Friday, September 25th 2020
RTX 3080 Crash to Desktop Problems Likely Connected to AIB-Designed Capacitor Choice
Igor's Lab has posted an interesting investigative article where he advances a possible reason for the recent crash to desktop problems for RTX 3080 owners. For one, Igor mentions how the launch timings were much tighter than usual, with NVIDIA AIB partners having much less time than would be adequate to prepare and thoroughly test their designs. One of the reasons this apparently happened was that NVIDIA released the compatible driver stack much later than usual for AIB partners; this meant that their actual testing and QA for produced RTX 3080 graphics cards was mostly limited to power on and voltage stability testing, other than actual gaming/graphics workload testing, which might have allowed for some less-than-stellar chip samples to be employed on some of the companies' OC products (which, with higher operating frequencies and consequent broadband frequency mixtures, hit the apparent 2 GHz frequency wall that produces the crash to desktop).
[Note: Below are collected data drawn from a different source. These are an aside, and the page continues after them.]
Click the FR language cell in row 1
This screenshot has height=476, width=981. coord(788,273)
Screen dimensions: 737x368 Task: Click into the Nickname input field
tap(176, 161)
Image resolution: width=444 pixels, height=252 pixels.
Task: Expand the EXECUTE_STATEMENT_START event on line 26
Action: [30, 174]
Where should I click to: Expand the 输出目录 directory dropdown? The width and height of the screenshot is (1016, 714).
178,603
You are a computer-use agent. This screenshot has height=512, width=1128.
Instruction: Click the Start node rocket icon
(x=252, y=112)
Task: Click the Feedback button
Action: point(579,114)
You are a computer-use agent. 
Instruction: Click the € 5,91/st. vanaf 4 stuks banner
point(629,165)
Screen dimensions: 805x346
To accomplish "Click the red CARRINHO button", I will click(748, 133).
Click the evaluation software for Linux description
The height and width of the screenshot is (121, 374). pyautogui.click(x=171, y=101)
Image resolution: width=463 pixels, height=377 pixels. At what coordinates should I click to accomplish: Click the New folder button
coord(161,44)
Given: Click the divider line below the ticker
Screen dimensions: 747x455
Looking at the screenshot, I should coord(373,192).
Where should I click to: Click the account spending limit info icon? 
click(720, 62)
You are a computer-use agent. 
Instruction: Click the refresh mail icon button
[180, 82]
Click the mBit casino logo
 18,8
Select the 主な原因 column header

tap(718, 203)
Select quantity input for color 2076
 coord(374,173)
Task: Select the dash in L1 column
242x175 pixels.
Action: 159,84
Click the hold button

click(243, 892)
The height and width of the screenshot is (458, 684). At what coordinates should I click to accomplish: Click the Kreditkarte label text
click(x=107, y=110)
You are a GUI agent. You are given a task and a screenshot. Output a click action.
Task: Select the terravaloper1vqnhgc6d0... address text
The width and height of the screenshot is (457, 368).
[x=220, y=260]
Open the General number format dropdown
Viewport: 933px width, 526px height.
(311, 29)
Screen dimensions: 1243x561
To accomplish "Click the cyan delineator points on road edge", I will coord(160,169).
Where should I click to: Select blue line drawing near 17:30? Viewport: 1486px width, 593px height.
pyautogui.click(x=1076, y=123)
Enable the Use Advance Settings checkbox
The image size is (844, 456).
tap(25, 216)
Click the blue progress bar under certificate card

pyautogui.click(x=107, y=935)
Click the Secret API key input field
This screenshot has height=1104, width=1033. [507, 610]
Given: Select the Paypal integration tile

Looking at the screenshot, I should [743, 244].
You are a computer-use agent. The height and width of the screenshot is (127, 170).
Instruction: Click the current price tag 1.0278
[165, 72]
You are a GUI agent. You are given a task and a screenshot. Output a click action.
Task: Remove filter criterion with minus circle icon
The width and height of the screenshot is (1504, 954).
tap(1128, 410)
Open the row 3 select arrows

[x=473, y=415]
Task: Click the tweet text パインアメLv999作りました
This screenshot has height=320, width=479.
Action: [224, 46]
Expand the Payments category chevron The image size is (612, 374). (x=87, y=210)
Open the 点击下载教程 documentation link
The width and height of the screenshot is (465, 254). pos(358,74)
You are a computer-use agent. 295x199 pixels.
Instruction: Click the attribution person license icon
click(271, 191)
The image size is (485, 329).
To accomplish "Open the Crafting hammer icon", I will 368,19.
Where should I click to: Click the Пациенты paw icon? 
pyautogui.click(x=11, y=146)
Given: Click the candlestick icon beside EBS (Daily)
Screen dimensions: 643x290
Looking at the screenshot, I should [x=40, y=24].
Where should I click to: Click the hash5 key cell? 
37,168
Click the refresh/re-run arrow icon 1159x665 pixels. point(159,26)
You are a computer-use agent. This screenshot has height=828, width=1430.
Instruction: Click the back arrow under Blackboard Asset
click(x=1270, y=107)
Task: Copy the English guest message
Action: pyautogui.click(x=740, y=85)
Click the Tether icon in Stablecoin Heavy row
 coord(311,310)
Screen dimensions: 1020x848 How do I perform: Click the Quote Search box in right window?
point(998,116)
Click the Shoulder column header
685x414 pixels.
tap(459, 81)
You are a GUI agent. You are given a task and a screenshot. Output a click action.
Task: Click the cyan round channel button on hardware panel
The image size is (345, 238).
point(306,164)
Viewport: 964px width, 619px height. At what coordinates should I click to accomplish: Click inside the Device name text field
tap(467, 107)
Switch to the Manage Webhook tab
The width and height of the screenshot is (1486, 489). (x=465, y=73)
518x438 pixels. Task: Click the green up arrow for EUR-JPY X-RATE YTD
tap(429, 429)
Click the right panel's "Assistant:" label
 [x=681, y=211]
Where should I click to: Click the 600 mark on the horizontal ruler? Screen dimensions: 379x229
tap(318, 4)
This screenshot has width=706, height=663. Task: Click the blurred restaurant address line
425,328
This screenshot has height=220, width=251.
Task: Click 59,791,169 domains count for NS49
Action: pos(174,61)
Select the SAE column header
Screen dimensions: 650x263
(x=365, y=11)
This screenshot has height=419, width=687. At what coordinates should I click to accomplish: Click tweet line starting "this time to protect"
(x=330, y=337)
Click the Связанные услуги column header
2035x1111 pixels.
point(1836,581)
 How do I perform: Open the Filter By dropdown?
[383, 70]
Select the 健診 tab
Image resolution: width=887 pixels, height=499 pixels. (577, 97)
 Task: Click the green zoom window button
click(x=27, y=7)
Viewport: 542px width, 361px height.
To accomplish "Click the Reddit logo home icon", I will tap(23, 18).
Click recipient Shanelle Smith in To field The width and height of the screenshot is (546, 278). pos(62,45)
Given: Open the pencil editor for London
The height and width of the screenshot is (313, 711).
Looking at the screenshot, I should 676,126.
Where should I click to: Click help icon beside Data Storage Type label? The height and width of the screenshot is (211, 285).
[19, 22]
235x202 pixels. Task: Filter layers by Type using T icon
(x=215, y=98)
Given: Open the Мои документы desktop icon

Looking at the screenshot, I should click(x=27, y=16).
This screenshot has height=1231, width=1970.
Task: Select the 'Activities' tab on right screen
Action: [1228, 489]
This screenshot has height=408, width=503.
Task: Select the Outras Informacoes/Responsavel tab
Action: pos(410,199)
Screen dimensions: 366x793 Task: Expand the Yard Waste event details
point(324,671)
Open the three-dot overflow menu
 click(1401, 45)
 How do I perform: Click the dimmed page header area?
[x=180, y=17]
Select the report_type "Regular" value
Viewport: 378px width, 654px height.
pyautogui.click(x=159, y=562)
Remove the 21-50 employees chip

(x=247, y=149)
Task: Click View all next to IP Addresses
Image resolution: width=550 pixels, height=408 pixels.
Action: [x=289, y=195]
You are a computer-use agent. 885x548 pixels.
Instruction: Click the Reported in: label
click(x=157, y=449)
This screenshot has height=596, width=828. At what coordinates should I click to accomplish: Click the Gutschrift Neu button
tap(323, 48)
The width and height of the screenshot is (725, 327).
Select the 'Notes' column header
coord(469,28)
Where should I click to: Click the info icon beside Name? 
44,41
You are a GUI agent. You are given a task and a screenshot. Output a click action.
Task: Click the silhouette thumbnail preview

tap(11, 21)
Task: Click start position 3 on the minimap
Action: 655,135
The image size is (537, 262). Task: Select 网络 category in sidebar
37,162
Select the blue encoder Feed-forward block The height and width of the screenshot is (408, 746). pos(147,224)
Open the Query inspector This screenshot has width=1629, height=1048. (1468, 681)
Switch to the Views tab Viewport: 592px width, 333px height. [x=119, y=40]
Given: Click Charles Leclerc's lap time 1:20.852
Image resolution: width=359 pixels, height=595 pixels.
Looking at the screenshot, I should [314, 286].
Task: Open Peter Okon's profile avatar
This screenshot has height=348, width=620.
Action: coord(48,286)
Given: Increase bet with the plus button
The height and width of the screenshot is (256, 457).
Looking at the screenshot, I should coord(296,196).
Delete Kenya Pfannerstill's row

Another reason for this, according to Igor, is the actual "reference board" PG132 design, which is used as a reference, "Base Design" for partners to architecture their custom cards around. The thing here is that apparently NVIDIA's BOM left open choices in terms of power cleanup and regulation in the mounted capacitors. The Base Design features six mandatory capacitors for filtering high frequencies on the voltage rails (NVVDD and MSVDD). There are a number of choices for capacitors to be installed here, with varying levels of capability. POSCAPs (Conductive Polymer Tantalum Solid Capacitors) are generally worse than SP-CAPs (Conductive Polymer-Aluminium-Electrolytic-Capacitors) which are superseded in quality by MLCCs (Multilayer Ceramic Chip Capacitor, which have to be deployed in groups). Below is the circuitry arrangement employed below the BGA array where NVIDIA's GA-102 chip is seated, which corresponds to the central area on the back of the PCB.In the images below, you can see how NVIDIA and it's AIBs designed this regulator circuitry (NVIDIA Founders' Edition, MSI Gaming X, ZOTAC Trinity, and ASUS TUF Gaming OC in order, from our reviews' high resolution teardowns). NVIDIA in their Founders' Edition designs uses a hybrid capacitor deployment, with four SP-CAPs and two MLCC groups of 10 individual capacitors each in the center. MSI uses a single MLCC group in the central arrangement, with five SP-CAPs guaranteeing the rest of the cleanup duties. ZOTAC went the cheapest way (which may be one of the reasons their cards are also among the cheapest), with a six POSCAP design (which are worse than MLCCs, remember). ASUS, however, designed their TUF with six MLCC arrangements - there were no savings done in this power circuitry area.It's likely that the crash to desktop problems are related to both these issues - and this would also justify why some cards cease crashing when underclocked by 50-100 MHz, since at lower frequencies (and this will generally lead boost frequencies to stay below the 2 GHz mark) there is lesser broadband frequency mixture happening, which means POSCAP solutions can do their job - even if just barely.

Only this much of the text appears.